07th Feb2019

‘Fyre Fraud’ Review

by Jak-Luke Sharp

Featuring: Billy McFarland, Ja Rule, Bella Hadid, Cameron Davison, Maria Konnikova, Austin Mills, Ava Turnquest, Matthew Burton Spector | Written by Lana Barkin, Jenner Furst, Jed Lipinski, Julia Willoughby Nason | Directed by Jenner Furst, Julia Willoughby Nason

fyre-fraud-poster

Concert promoters and rapper Ja Rule advertise a high-end festival experience that fails spectacularly when they don’t plan for the infrastructure to support the venue, artists and guests.

Fyre Fraud, directed by Jenner Furst and Julia Willoughby Nason, is the competitive documentary from HULU to highlight the Fyre Festival scandal with one monumental differentiation from the Netflix feature Fyre: The Festival the Never HappenedHULU have bagged an interview with the elusive culprit of events and architect of disaster himself, Billy McFarland!

While the comparisons to Netflix’s documentary are perhaps fair on the subject matter a lone it is unfair to suggest that these two separate documentaries are in any way rivals. In fact, a better description would be to state that these separate entities are perfect companion pieces that independently investigate two very distinctive angles on a multifaceted and layered controversy. Netflix’ documentary eyes a plastic indulgence of the glitz and glamour. Not necessarily glamourizing the controversy that followed but finds a certain off-putting gleam in its eye when highlighting the ridiculousness first world issues, ultimately finding lacklustre accountability.

HULU take a very different and far more accountable approach by looking at the legal side to the fallout. Not necessarily the large investment companies or enterprises but also the individual who put the little time and money they have into something that took away from them everything in the blink of an eye, with little to no reparations. It is a compelling narrative to behold as well as incredibly personal to hear the sheer criminality of the circumstances.

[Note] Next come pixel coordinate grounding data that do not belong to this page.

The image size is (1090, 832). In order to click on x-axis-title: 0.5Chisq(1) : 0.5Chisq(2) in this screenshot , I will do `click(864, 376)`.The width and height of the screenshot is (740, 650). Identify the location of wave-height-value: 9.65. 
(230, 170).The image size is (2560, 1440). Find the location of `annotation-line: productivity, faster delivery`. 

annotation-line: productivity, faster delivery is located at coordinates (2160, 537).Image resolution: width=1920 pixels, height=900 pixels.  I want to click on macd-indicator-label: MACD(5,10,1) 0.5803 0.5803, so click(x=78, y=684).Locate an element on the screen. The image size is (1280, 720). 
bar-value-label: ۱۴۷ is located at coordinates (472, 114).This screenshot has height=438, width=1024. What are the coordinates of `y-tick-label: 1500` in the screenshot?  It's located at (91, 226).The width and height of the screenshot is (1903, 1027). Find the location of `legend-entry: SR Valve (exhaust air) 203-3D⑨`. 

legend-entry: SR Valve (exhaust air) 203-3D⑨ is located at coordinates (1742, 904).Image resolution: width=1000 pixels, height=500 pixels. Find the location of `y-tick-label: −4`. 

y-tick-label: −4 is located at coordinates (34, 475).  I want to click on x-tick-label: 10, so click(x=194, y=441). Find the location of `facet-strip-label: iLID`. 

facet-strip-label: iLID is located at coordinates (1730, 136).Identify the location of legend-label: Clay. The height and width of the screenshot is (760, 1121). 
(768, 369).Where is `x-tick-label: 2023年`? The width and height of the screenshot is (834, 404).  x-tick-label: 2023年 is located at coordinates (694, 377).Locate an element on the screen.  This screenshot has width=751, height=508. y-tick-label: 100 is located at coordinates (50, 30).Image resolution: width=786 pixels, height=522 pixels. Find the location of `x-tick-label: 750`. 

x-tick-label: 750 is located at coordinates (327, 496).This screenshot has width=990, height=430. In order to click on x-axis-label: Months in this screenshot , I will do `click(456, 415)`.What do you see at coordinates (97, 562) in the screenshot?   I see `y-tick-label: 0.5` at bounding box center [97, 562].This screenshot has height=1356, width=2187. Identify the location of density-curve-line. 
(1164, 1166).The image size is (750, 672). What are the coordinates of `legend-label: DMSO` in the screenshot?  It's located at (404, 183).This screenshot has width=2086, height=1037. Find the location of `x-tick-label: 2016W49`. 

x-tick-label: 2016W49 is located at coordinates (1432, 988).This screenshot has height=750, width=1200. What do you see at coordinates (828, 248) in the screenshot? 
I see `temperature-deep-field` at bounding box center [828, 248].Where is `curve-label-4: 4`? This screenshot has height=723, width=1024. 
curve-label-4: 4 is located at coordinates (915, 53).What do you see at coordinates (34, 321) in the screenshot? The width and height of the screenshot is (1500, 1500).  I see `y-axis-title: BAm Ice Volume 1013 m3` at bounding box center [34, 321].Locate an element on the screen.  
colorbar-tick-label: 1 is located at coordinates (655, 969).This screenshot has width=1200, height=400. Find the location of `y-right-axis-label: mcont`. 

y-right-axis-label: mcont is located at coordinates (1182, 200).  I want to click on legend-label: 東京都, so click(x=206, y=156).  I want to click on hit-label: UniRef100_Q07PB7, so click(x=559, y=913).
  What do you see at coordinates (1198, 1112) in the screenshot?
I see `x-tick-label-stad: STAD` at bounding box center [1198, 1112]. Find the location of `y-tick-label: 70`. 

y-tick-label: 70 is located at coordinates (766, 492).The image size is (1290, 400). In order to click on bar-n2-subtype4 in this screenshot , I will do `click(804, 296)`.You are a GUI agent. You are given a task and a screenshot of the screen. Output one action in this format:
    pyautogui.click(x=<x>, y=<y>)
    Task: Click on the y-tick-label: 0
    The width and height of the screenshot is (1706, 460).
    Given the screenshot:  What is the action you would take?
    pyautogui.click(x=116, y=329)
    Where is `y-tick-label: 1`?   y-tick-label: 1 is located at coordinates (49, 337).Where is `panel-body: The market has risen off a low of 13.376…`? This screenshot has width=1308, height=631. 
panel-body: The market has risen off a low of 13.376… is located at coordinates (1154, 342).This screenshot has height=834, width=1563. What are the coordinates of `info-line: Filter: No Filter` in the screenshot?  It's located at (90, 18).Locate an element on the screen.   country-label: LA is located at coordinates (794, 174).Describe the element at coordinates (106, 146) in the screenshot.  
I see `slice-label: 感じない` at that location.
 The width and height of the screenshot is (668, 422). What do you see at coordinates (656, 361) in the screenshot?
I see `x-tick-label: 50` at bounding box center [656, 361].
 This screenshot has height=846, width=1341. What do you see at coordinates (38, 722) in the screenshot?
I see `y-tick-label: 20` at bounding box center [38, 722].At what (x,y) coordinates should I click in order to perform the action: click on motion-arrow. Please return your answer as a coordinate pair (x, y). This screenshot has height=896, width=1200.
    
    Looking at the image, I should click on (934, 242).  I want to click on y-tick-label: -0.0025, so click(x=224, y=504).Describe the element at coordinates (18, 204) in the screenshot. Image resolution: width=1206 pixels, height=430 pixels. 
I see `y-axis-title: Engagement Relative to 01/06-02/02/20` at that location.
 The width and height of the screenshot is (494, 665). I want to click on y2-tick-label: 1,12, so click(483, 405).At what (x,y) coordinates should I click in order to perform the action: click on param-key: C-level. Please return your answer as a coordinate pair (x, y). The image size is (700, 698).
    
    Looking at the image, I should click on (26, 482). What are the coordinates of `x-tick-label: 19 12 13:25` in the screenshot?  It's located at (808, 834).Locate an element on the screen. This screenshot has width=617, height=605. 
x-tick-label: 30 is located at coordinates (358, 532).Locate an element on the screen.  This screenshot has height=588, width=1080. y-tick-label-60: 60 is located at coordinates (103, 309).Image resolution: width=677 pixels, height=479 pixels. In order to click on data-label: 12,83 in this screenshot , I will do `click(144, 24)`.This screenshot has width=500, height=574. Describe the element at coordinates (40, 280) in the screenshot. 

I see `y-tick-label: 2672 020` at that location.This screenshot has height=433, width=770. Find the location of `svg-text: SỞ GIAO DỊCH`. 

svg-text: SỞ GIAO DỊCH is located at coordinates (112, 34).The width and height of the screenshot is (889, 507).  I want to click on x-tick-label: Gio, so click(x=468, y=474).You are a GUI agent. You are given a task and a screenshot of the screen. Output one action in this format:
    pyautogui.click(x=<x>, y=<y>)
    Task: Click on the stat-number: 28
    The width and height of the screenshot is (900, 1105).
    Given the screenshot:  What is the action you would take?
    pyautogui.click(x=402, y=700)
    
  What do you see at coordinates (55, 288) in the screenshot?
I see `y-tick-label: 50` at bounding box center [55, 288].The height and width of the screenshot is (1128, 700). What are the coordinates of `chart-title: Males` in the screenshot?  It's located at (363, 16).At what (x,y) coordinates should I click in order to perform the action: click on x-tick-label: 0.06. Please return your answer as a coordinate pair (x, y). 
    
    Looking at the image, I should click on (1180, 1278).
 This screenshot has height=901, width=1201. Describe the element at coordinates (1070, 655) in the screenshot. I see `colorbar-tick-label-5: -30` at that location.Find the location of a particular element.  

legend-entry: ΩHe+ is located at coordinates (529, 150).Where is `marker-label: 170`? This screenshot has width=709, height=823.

The interview with McFarland is somewhat divisive depending on your outlook on the situation. On one hand, it holds the perpetrator accountable for his actions and cuts deep with a sensible harshness. Yet on the other hand, somewhat glorifies and gives a pedestal for a criminal to stand up and excuse his behaviour. The latter of which is the wider grey area. Why give a man such as McFarland, who through his naivety and ignorance in crafting this disaster of a festival, has clearly voiced enough of his personality and disposition another chance for hollow forgiveness.

Fyre Fraud is available to watch on Hulu now.